I have to say the author’s note stirred something very deep inside of me. I was moved. See below for author’s note.
The Author’s note:
“The heart of evil beats in Afghanistan. When men hold every advantage, neither wealth, nor beauty, nor intelligence, nor education, nor strength, nor family can compete with gender. Women have only prayer and hope as allies. Whether the men in their lives choose to marry them off to an old man, take away their children or even murder them, women live with the knowledge that there will be no rescue.
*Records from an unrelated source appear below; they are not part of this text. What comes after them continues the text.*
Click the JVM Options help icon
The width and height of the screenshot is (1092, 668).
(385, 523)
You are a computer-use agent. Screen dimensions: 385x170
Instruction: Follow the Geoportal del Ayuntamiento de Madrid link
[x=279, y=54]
Female liberation is not in the Afghan culture.
This is the story of Maryam Khail, a beautiful Afghan woman born into of the most influential families in Afghanistan, a family of wealth and power. Despite her beauty, her education, and her strength, the evil that lurks in every home of Afghanistan finally caught up with Maryam.
This is Maryam’s story. Pray that her story does not become yours.”
Quotes out of the novel that left me sad, shocked, and angry or with disbelief:
“In Afghanistan girls can dream, but only the dreams of boys come true. Boys own the world they live in, while girls are basically servants, compelled to please the men in their families.”
“Accepted stoning procedures are for a narrow, deep hole to be dug into the ground. The hands of the ‘guilty’ female are bound. Then she is lifted and placed into the constricted hole. Dirt is packed around her so she cannot struggle. Only her head and body form the waist up are left visible.”
“Islam asserts that men and women are equal before God, and gives women various rights such as the right to inherit, the right to choose their own partner in the marriage and the right to work. But Afghan men have always ignored these rights, instead focusing on the sections of Islamic Sharia law that keeping women under the sway of men. For example, in the Sharia court system it takes two women to testify to equal the testimony of one man. In divorce cases, the men always win.”
“Sheltered by my father, I could have never imagined that the freedom I took for granted was nothing more than a mirage, and that unimaginable oppression and abuse lay in wait for every Afghan woman.”
“A sorrowful look flashed across my mother’s face when she said. ‘Maryam, Amina’s husband used his fists to box her ears, so damaging her hearing that her world is now silent. She is deaf’ “
“My father did this. Whenever one of his wives was in labour, he would become furious, claiming that his rest was disturbed by their screaming. He would rush into the room and, oblivious to her pain, shout at her to shut up. If she could not hold back her cries of pain, he would kick her in the back until she was silenced.”
“Kaiss had taken four days off from work. He raped me repeatedly during those endless days and nights.”
“Most Afghan men are suspicious of females. They believe all women are promiscuous and must be isolated from men who are not their family or else they will commit the most sexually depraved acts.”
“I groaned in desperation, stung by the indifference of those who claimed to love me. It seemed my family would prefer that I lived in utter misery, that I be beaten daily, that I be used as a sex slave by my husband, anything was better than for a Pashtun woman to have sought independence and a divorce.”
“Female doctors were not to treat male patients. Female patients could only go to female doctors, leading to terrible tragedy when sick women could no longer get any medical help at all. (Later, female physicians would be banned from work).”